The McNeal sound team is running a Yamaha DM7 console, using 85 inputs and maxed on outputs. The speaker system for the show is almost entirely d&b audiotechnik except for a few Meyer Sound speakers on stage for effects and for ease of rigging and accessibility. They are using d&b Y10Ps for the mains, d&b Q7s for most of the delays, and E5s and E3s for surrounds.

Given the expanse of the Beaumont and its minimal balcony, there’s a lot of open space in the wide venue. That makes it challenging to get a transparent, natural sounding mix there.

“It’s a multi-mono system all the way around,” Lake elaborated about the theater. “It’s all based on rings, so to speak. So we have a ring of the Y10s, which cover probably from the fourth row to maybe the 10th row. That’s where we have a ring of the Q7 delays come in that pick up where those Y10s fall off, and then another set of Q7s that are just past that to cover the front row of the balcony. Towards the back of the house, we have another set of delays, which I think are (d&b) E0s. As you go further up, they’re all front-facing, so they’re all just delays from the stage. We also have a set of surrounds behind the audience, both downstairs and upstairs.”

Challenges, Challenges

The most challenging aspect of the show for McNeal’s co-sound designers came from the logistics of marrying sound and video — not in terms of content, but intertwining them technically.

“We had never worked together [with the play’s creative team], so the process and how that marriage was going to work was where the biggest challenge was,” Ellington remarked. “We both knew what we wanted to do, but how to make these things work consistently, while changing and editing throughout the process, is where the challenges came up for the most part. There was never really a question in tonality — largely, again, because of just being in the rehearsal room so much and pumping so much information in there. The tone was set by audio, and then video played along, but they had big ideas before they heard anything. [It was more about] how do we match their huge ideas with our ideas that have been already intertwined into this piece before we get to tech.”

Lake said the challenge was more about the number of things that needed to be assembled and synced. When one minor change takes places, it can have a ripple effect down the line and effect the timing of other sounds.

Ellington said that the deep fake video sequence near the end of the show, which dissolves and morphs between different faces, was the trickiest to work on. That is not because of any synching issues, but “it was the act of staying with the change, having not worked with these collaborators before. Just getting our language together.”

“Bart Sher is clear when he needs support of a moment, whether it is sonic or visual,” Lake said. “He’s very astute early in the process of saying, ‘That’s going to be something where I need help to make this moment land.’”

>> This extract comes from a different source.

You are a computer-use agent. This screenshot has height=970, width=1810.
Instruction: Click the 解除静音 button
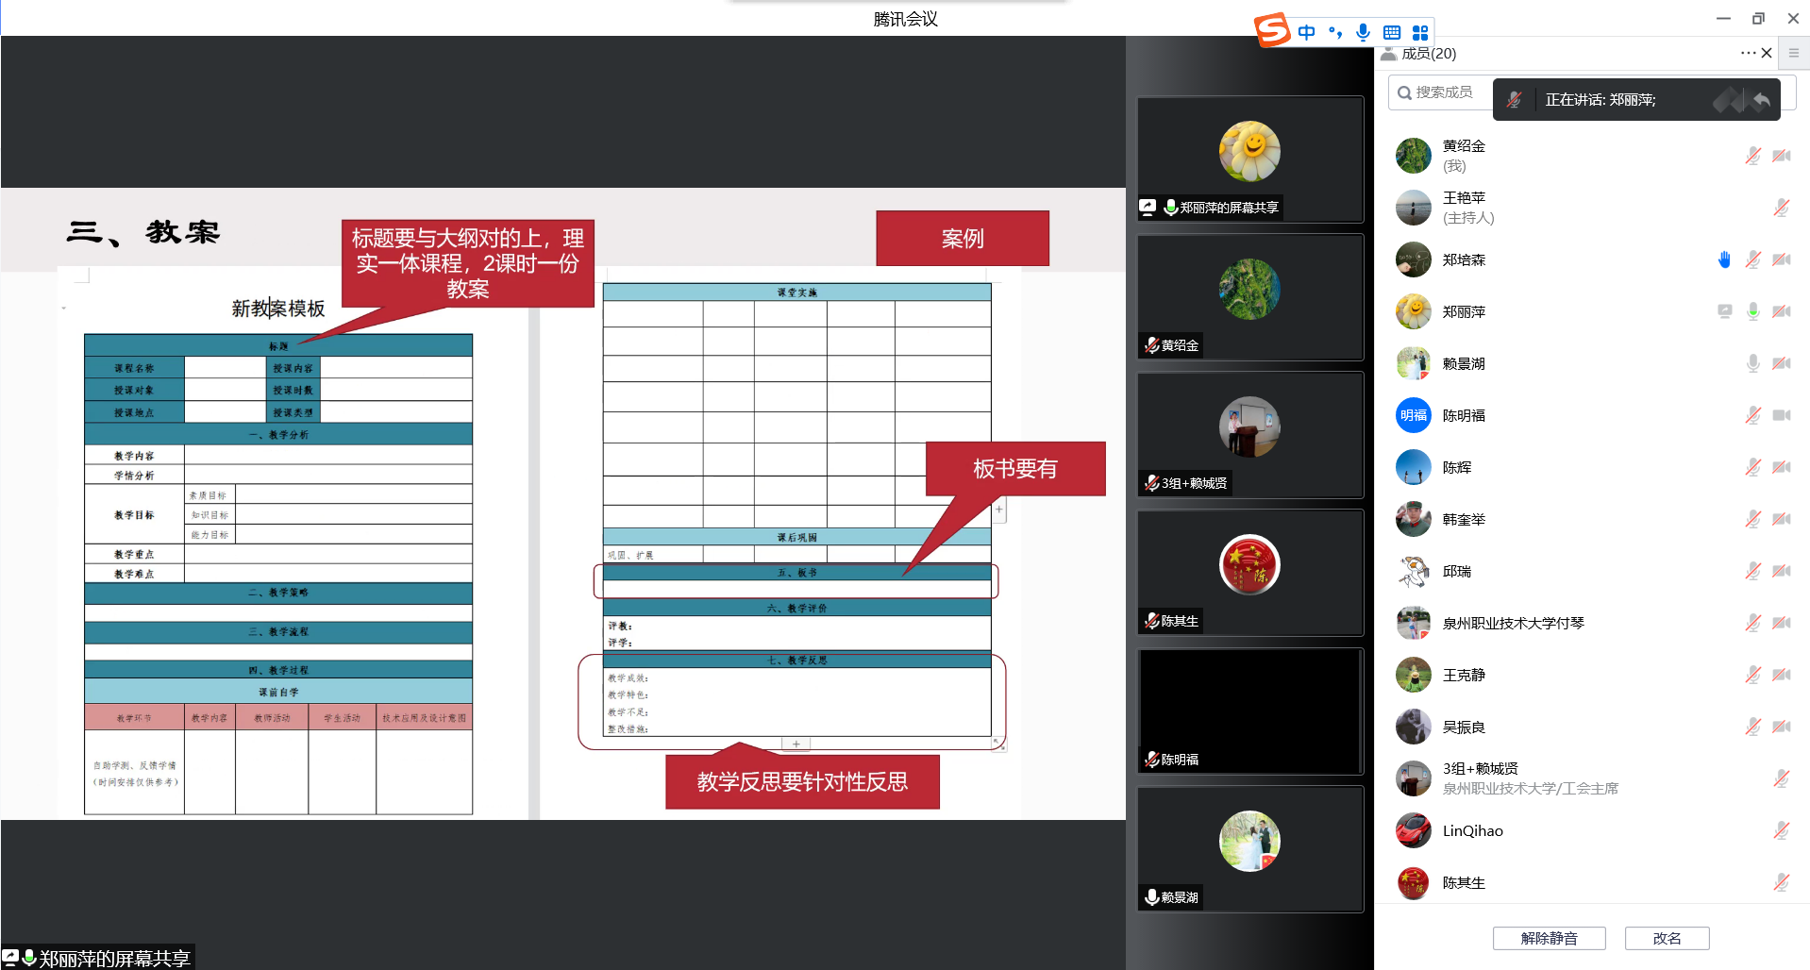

She added that having Ellington in rehearsal with Sher and the cast — as well as the previous experience of her and Ellington working individually with the director on others shows — gave the duo an understanding of how he might want certain moments or the overall to move sonically. In turn, the co-designers collaborated with the video department on how the content could evolve.

“Beth and I have done so much at this point that we don’t need words,” Ellington said. “We just look at each other, maybe with a side eye that says a paragraph worth of things, and then we just dive in and figure out what needs to happen. The same with Bart. We’ve worked with him in separate individual situations, so we get different perspectives and different ways to understand where he’s coming from, which helps so much in the room with a director that is in the moment [and] maybe inspired. That’s really, really important.”